WHAT THE TASK ASKS:
Swap "registrar" for "provider" in everything from the line containing "Where should I click to: Click" down to the end of the records, and give those lines back with nothing else changed. Leave the pictures out of your answer.

RECORDS PROVIDED:

======

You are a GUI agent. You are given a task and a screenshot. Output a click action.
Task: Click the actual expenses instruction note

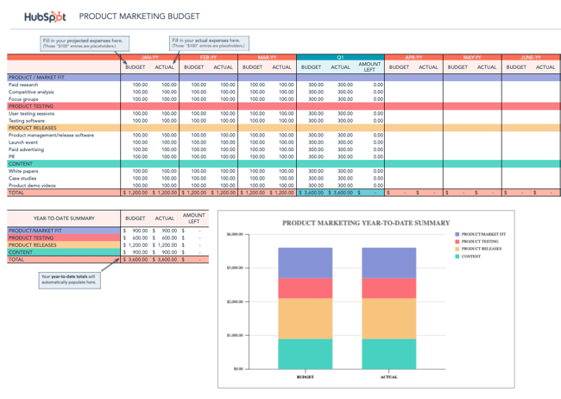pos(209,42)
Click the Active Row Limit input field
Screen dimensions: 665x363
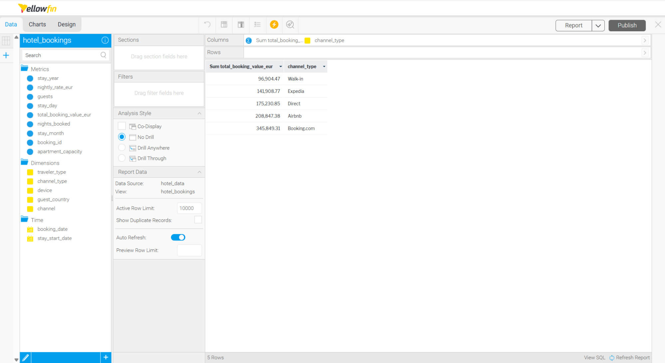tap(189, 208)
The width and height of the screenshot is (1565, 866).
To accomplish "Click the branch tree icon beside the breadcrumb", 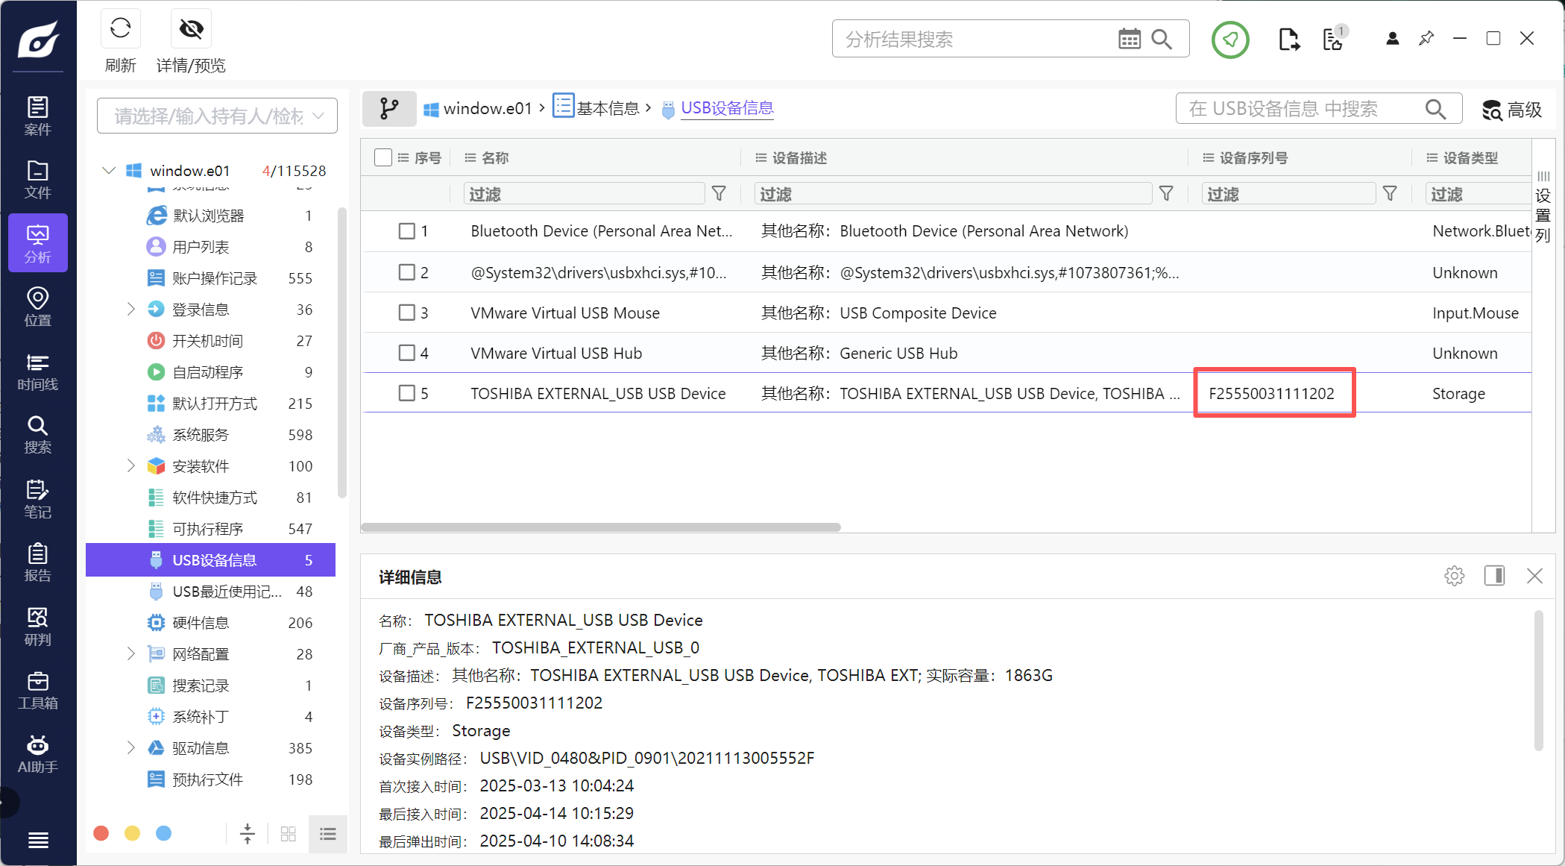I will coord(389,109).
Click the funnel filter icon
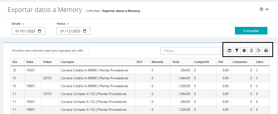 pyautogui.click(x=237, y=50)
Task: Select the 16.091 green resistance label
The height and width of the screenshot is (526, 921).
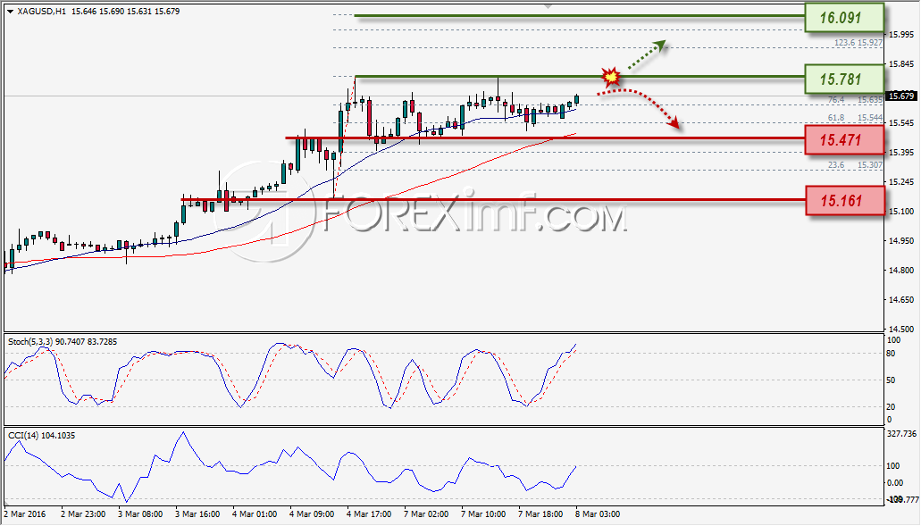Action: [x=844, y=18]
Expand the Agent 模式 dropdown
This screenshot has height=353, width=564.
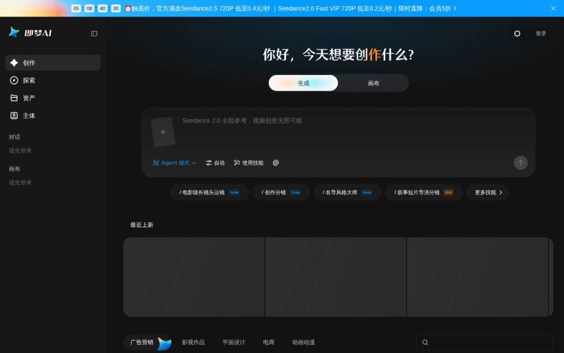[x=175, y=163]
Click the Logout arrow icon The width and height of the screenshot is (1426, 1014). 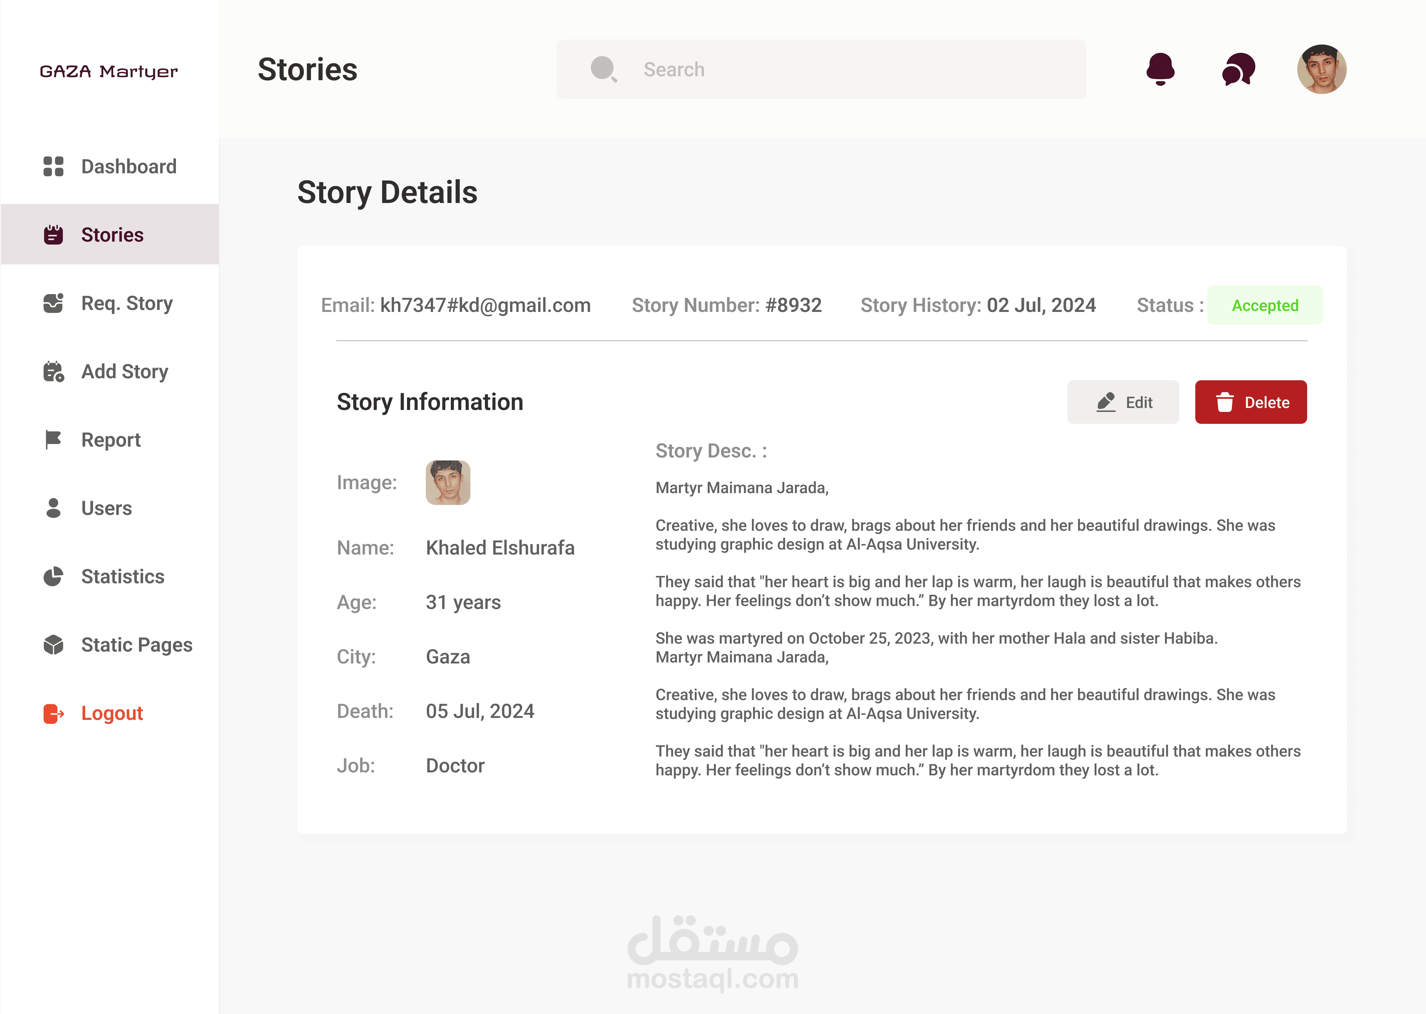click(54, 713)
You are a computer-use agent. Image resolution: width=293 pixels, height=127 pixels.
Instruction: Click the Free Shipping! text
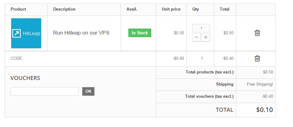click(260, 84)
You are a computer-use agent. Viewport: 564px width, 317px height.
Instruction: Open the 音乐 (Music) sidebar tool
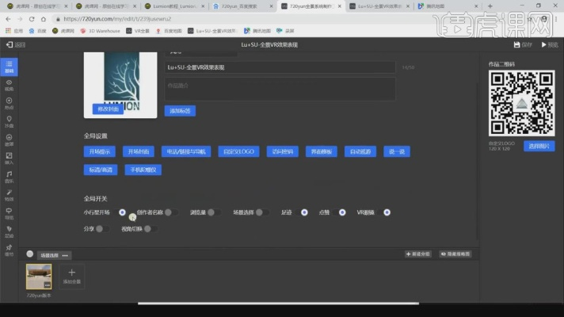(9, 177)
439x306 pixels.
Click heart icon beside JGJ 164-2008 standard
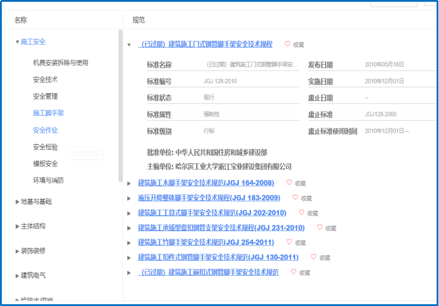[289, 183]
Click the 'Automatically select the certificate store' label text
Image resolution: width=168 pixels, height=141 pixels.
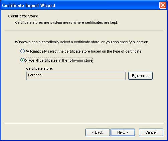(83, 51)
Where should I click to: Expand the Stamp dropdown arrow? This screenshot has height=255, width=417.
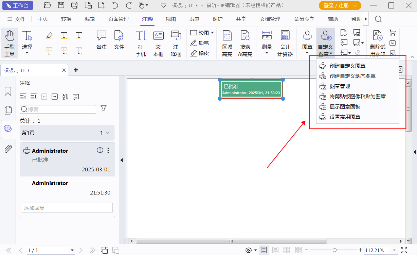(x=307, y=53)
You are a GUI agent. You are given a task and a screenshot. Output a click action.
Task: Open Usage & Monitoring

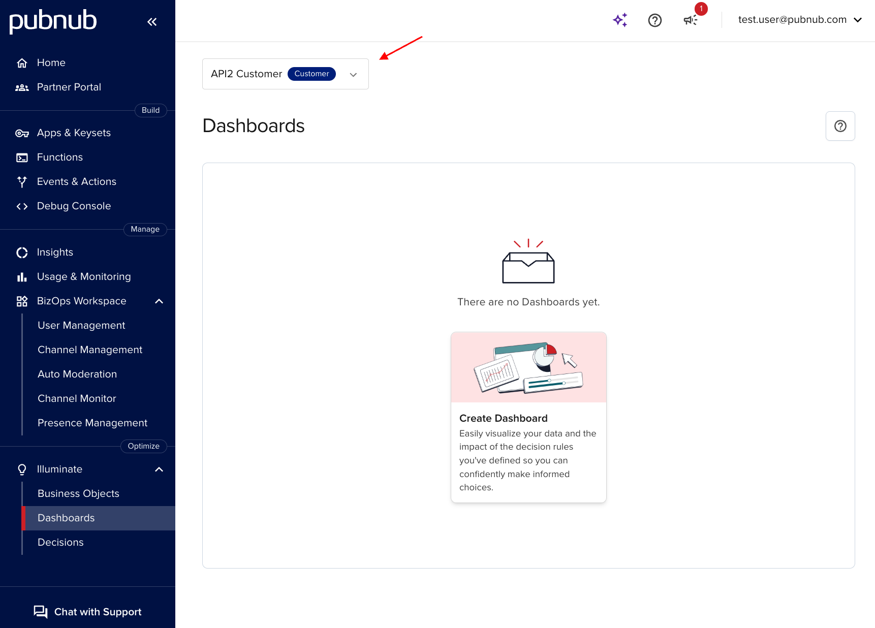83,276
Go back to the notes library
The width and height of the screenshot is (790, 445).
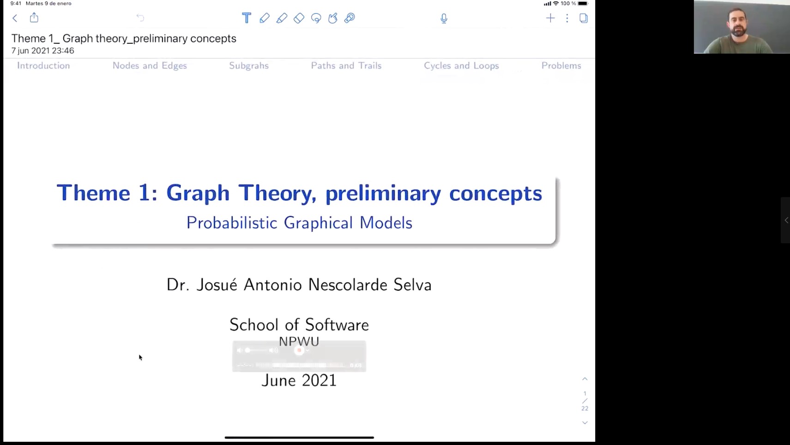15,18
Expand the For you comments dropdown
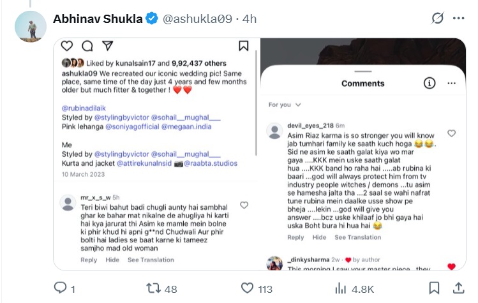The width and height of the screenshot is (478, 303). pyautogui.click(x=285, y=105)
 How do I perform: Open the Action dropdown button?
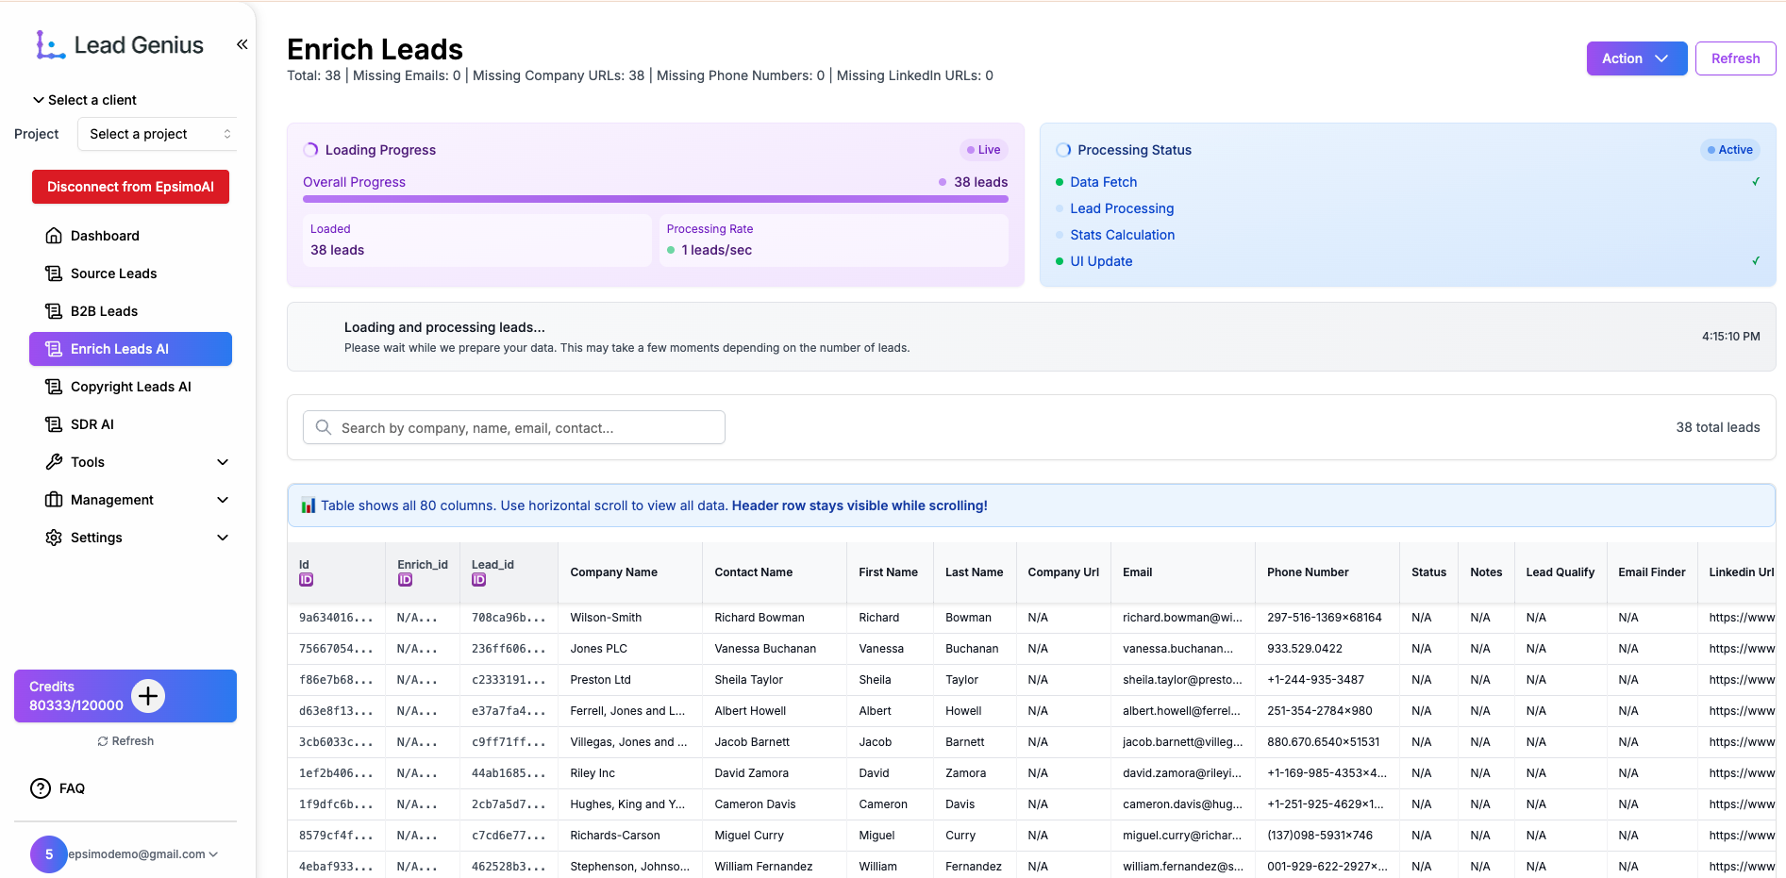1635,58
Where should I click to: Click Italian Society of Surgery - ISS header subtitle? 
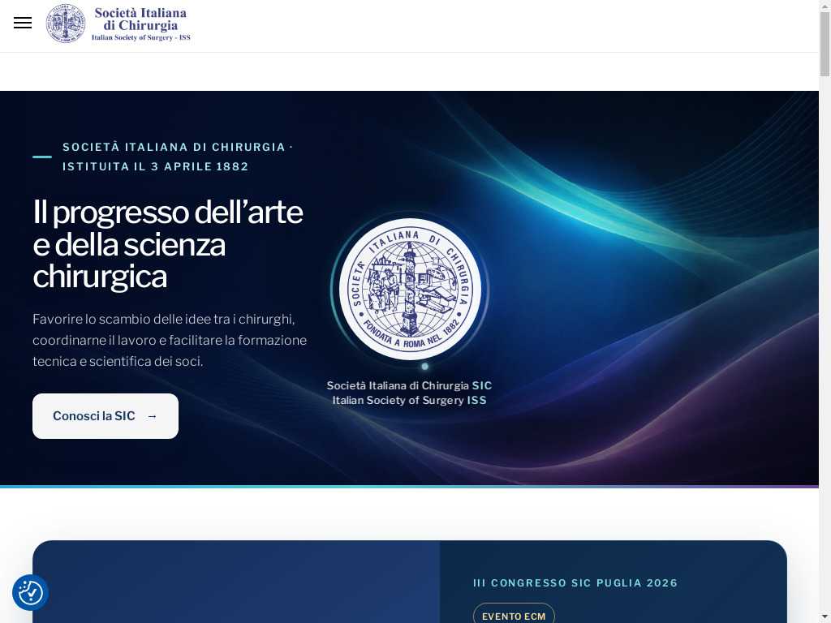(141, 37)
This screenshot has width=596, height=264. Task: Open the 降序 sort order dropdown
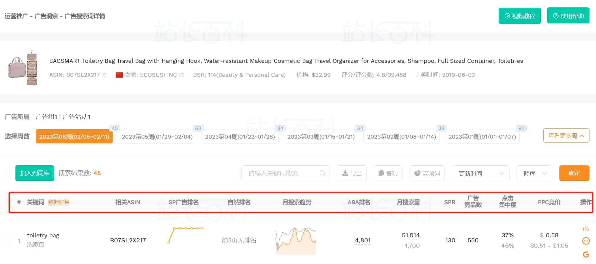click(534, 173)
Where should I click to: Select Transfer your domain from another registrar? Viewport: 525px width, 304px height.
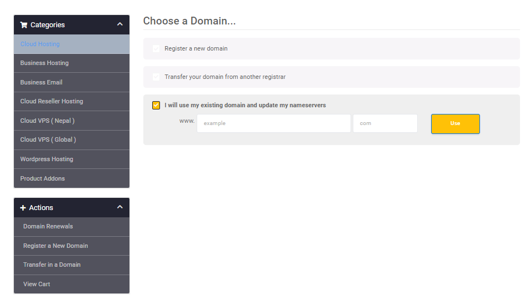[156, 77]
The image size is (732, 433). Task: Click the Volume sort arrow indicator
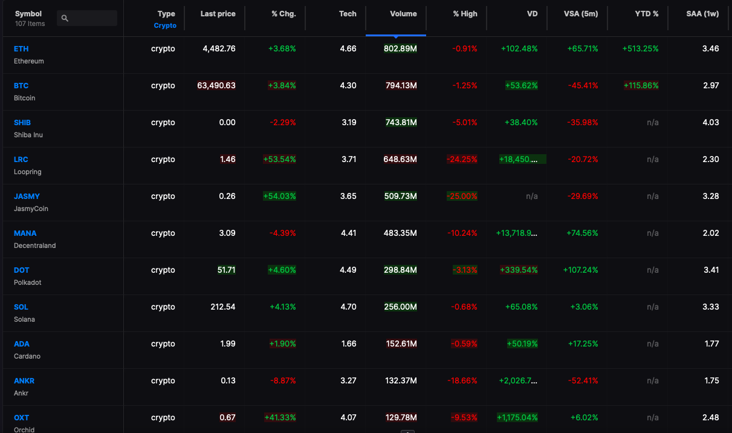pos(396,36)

======

WRITTEN REPLY:
Where should I click to: Click Italian Society of Surgery - ISS header subtitle? 
(141, 37)
This screenshot has width=596, height=264. Task: Open the 降序 sort order dropdown
click(534, 173)
Where should I click to: Select Transfer your domain from another provider? Viewport: 525px width, 304px height.
[156, 77]
The image size is (732, 433). Task: Click the Volume sort arrow indicator
pos(396,36)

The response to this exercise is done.